→ Given information:
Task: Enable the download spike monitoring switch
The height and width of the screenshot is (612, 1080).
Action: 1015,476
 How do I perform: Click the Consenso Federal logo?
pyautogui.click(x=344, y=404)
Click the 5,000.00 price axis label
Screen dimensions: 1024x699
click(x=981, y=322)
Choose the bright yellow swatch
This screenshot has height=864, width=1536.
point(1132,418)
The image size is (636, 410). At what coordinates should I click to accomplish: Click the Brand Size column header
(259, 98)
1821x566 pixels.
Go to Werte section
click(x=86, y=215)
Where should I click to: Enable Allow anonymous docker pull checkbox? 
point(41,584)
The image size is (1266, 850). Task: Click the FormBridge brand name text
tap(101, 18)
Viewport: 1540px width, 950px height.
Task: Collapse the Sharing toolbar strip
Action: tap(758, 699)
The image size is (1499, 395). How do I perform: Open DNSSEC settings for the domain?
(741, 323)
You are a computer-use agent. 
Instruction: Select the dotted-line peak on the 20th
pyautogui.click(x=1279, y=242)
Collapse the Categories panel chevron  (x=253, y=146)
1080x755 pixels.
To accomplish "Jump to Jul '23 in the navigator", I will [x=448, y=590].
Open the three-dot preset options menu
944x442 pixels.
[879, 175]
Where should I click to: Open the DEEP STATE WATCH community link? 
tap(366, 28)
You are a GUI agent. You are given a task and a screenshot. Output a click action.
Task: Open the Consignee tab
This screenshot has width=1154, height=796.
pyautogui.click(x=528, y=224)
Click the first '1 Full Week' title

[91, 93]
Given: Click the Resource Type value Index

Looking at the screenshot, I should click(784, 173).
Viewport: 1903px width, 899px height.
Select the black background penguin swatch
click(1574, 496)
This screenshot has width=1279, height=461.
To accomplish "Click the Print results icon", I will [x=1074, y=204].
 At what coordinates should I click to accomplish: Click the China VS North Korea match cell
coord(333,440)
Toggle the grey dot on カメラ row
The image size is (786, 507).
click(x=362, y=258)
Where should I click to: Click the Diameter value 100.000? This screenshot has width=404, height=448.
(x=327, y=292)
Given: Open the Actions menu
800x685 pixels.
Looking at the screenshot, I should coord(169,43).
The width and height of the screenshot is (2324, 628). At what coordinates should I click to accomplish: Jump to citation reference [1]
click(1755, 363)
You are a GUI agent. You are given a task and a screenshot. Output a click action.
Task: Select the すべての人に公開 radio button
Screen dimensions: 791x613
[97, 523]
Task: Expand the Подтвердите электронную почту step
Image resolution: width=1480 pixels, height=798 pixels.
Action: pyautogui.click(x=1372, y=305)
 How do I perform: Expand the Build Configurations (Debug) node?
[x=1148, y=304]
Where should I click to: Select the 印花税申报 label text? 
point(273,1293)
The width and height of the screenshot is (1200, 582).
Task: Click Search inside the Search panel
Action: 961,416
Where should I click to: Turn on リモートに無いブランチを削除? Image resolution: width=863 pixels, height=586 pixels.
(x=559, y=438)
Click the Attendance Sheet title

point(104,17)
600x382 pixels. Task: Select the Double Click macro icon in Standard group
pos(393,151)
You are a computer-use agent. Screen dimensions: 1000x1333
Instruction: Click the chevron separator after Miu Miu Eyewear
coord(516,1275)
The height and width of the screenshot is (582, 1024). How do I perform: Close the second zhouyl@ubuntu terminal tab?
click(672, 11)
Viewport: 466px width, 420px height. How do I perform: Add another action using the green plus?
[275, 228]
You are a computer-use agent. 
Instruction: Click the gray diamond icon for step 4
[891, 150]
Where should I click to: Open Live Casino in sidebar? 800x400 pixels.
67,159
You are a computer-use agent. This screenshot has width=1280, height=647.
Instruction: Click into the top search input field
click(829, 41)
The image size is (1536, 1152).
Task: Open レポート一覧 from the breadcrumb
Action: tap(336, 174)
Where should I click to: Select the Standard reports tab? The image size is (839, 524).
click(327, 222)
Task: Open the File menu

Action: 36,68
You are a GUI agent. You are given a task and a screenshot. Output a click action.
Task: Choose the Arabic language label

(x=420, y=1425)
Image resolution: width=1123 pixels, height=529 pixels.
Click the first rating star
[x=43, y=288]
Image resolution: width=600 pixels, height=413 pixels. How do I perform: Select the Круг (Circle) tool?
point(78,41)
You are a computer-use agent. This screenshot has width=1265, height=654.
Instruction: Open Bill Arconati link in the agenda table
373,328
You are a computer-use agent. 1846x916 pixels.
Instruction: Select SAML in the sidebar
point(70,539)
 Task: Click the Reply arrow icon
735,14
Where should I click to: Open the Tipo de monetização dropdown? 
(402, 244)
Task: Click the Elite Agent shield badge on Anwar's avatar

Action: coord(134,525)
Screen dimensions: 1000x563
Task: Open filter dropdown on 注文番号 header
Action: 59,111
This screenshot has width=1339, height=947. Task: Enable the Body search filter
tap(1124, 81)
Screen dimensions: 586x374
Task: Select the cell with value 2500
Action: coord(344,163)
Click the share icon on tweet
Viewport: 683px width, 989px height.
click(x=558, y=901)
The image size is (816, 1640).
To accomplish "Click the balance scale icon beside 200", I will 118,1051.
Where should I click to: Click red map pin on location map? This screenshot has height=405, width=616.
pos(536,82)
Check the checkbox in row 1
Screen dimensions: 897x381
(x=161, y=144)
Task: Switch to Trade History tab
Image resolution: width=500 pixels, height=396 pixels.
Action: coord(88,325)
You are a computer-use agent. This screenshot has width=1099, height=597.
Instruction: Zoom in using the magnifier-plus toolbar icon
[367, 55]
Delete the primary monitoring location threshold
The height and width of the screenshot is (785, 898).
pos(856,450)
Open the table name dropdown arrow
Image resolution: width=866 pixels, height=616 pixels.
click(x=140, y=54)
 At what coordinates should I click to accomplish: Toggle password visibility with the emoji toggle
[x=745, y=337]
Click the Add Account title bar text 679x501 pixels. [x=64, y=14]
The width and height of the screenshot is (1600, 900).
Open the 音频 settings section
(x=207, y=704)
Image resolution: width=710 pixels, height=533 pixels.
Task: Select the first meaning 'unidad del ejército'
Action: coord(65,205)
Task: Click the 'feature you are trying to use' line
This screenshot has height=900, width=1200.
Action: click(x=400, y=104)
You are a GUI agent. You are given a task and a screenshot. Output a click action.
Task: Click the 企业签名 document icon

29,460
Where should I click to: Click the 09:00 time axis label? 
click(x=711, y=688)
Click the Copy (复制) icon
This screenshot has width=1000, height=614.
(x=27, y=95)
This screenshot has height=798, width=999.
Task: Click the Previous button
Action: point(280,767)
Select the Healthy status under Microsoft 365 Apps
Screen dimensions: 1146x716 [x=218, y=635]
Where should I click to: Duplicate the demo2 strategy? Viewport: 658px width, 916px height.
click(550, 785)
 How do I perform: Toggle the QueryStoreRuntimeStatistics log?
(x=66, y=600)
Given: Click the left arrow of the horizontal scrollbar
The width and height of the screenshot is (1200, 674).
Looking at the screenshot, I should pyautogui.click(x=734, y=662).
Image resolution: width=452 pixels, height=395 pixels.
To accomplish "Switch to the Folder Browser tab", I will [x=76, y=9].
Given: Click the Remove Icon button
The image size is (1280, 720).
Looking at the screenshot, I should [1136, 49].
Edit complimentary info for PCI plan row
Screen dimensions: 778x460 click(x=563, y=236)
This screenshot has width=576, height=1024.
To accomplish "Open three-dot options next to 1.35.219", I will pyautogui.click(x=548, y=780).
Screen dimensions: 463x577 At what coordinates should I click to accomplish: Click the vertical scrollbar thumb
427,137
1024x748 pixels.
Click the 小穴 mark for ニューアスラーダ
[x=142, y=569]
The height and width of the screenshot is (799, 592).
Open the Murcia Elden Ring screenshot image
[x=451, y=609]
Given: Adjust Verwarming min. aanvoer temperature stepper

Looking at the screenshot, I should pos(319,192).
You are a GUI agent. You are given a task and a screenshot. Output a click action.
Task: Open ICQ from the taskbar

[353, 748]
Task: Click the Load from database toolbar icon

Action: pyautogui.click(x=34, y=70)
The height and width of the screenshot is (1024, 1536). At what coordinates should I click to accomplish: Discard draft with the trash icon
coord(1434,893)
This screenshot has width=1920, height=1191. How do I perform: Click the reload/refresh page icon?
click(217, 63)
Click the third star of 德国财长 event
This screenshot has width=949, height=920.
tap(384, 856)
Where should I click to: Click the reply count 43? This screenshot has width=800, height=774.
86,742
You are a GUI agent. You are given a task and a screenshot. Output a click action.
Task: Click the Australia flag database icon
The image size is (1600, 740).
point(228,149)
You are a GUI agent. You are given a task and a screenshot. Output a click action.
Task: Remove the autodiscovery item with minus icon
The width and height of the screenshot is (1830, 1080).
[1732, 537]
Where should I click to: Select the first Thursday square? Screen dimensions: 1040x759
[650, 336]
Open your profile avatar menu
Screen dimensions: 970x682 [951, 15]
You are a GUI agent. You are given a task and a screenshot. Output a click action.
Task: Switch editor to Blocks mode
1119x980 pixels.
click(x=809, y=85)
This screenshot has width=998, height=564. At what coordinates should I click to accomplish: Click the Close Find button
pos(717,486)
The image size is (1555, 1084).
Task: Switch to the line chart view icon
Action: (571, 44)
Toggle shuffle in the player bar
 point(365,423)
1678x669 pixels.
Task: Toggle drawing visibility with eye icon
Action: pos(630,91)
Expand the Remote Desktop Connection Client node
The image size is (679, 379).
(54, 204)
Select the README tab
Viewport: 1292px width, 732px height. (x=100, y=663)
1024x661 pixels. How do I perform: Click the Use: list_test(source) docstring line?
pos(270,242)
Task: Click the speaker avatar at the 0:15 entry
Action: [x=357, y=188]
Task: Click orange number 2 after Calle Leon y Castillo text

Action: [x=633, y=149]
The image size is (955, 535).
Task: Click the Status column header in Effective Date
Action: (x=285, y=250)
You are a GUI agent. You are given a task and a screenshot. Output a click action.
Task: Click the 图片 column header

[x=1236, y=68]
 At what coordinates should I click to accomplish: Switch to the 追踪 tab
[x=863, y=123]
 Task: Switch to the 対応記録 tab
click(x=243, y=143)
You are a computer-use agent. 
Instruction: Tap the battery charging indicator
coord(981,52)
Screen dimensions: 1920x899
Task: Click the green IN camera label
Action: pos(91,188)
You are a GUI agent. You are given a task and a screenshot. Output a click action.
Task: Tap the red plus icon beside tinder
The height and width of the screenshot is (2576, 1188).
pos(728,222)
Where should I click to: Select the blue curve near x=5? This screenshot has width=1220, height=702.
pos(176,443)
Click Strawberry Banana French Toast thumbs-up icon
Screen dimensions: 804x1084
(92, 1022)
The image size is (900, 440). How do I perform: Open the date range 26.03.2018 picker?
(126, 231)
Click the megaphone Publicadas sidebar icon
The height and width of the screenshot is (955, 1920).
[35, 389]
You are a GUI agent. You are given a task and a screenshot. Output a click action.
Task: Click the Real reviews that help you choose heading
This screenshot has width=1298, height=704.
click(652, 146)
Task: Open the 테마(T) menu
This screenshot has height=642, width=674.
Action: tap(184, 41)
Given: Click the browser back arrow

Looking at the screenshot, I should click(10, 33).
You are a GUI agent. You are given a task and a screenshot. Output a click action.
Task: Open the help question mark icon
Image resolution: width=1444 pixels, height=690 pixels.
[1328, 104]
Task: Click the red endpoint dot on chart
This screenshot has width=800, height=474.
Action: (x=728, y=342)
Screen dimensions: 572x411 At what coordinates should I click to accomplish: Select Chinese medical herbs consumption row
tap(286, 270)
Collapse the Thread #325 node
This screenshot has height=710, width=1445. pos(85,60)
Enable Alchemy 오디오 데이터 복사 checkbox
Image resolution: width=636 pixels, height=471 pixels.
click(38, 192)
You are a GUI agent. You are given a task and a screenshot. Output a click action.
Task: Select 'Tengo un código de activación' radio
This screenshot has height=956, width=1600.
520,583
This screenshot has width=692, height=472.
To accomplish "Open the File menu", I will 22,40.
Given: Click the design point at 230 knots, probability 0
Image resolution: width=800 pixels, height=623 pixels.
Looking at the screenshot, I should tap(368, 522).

→ About this exercise: Every line of the listing that includes "options" must be shown.

→ Exercise result:
Open the three-dot preset options menu
To accomplish "Open three-dot options next to 1.35.219", I will pyautogui.click(x=548, y=780).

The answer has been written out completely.